La FGC et ses membres se mobilisent pour défendre l’engagement international de la Ville de Genève

Dans les pays du sud, les besoins sont immenses. Que ce soit pour diminuer la mortalité des mères, pour assurer le droit à l’éducation, pour soutenir des coopératives agricoles, pour garantir l’accès à l’eau et à l’assainissement, les populations les plus pauvres ont besoin de notre soutien actif. C’est pour cela que la Fédération genevoise de coopération (FGC) et ses associations membre développent, depuis plus de 50 ans, des projets pour et avec les personnes défavorisées de ces pays. C’est pour cela que des engagements internationaux et nationaux en faveur de l’aide au développement ont été pris. Aujourd’hui, la FGC et ses membres appellent les citoyennes et citoyens de la Ville de Genève à refuser la coupe de 340 000 francs dans les engagements prévus par l’exécutif municipal pour la coopération, lors du vote populaire municipal du 24 septembre 2017.

Depuis 1970, les pays industrialisés se sont engagés à accroître l’aide au développement à hauteur de 0,7% de leur produit intérieur brut (PIB). Ce qui est un minimum au regard des besoins et des inégalités dans le monde. En Suisse, la Constitution fédérale (dans son article 54), comme celle du canton de Genève (article 146), considèrent l’engagement des collectivités publiques pour la coopération au développement comme une contribution importante à la dignité humaine et à la stabilité du monde. La FGC et ses membres se sont toujours mobilisés pour que ces engagements soient respectés. Actuellement, 17 communes genevoises affectent plus de 0,7% de leur budget de fonctionnement à l’aide au développement. La Ville de Genève, pour sa part, n’y est pas encore : en 2016, elle a consacré 0,61% à la solidarité internationale. Amputer encore ce budget éloignerait davantage la municipalité de son objectif.

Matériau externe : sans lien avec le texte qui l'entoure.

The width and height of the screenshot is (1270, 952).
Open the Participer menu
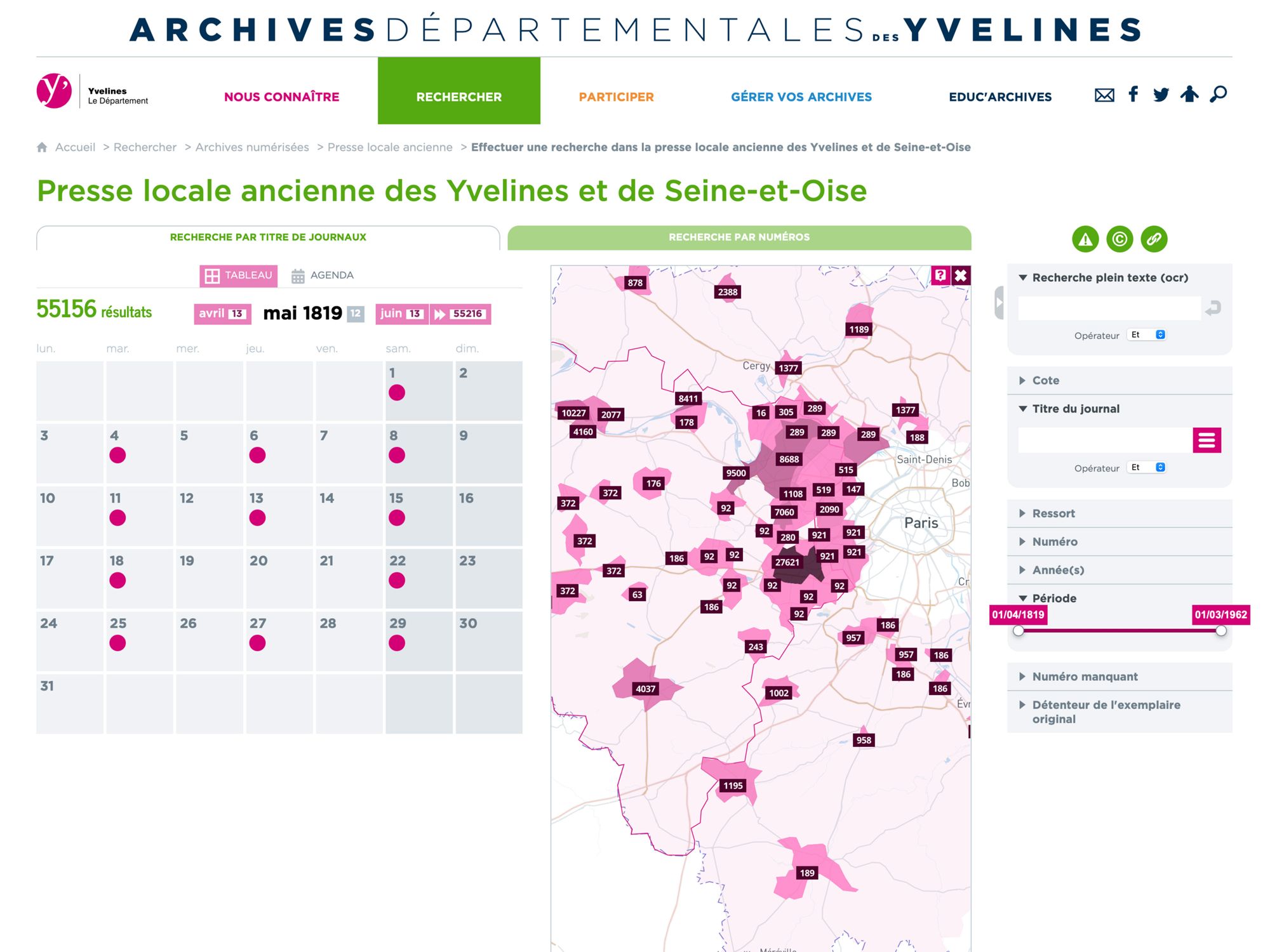616,96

La coopération ne doit aucunement devenir la variable d’ajustement de nos débats budgétaires, car l’impact au sud est immense. Chaque coupe met directement en péril des activités prometteuses et positives en cours. Par exemple : 

  • Pour AccEd, 340 000 francs, c’est près de l’ensemble du financement accordé par la FGC en 2016 pour ses projets au Sénégal, au Burkina Faso et au Togo. Avec cette somme et en collaboration avec ses partenaires locaux, l’association lutte contre le travail des enfants et les nuisances environnementales sur les sites d’orpaillage au Sénégal. Au Burkina, AccEd soutient la scolarisation des enfants dans la province du Boulkiemdé. Au Togo, elle cherche à sortir des jeunes filles du travail dans le secteur informel pour les inscrire et les maintenir à l’école.

  • Pour la Centrale sanitaire de Suisse romande (CSSR), 340 000 francs, c’est plus que l’ensemble du soutien accordé par la FGC en 2016 pour l’ensemble des projets en Amérique latine, en Uruguay, au Guatemala, en Equateur et au Nicaragua. Dans ce pays, le projet a pour but de contribuer à réduire la mortalité maternelle et les grossesses précoces. Au Guatemala, la CSSR contribue à la formation du personnel soignant, des sages-femmes notamment.
  • Pour FH Suisse (Espoir pour ceux qui ont faim), 340 000 francs, c’est plus que le total du soutien accordé par la FGC en 2016 pour l’ensemble des activités en RDC, en Ouganda et au Rwanda. Dans plusieurs secteurs de la région des Grands-Lacs, le projet contribue à améliorer la sécurité alimentaire des paysans en renforçant les coopératives agricoles.

La FGC et ses membres ont pris connaissance des arguments de la majorité du Conseil municipal : en contrepartie de la baisse, la majorité a voté une subvention équivalente à la Croix-Rouge genevoise pour un programme d’aide au retour de requérants d’asile. Il est vrai que selon les règles de l’OCDE, l’aide au retour peut être comptabilisée dans l’aide au développement, mais ce n’est nullement une obligation. Et pratiquer ainsi, c’est opposer l’aide au retour et la coopération. En tous cas tant que la collectivité concernée n’a pas atteint le 0,7%, les deux budgets devraient s’additionner, non pas être joués l’un contre l’autre. Il en va d’ailleurs de même pour l’aide humanitaire, qui est aussi fréquemment et faussement mise en concurrence avec la coopération. Au niveau fédéral, l’aide au retour n’est d’ailleurs pas mise à la charge des crédits de coopération internationale.

Cette année plus que jamais, les affrontements politiques municipaux ne doivent pas se dérouler sur le dos des plus pauvres. Surtout dans notre ville qui, à juste titre, est fière de son rôle international. Un tel rôle a son prix : celui d’un engagement efficace sur la durée aux côtés des plus démunis dans le monde.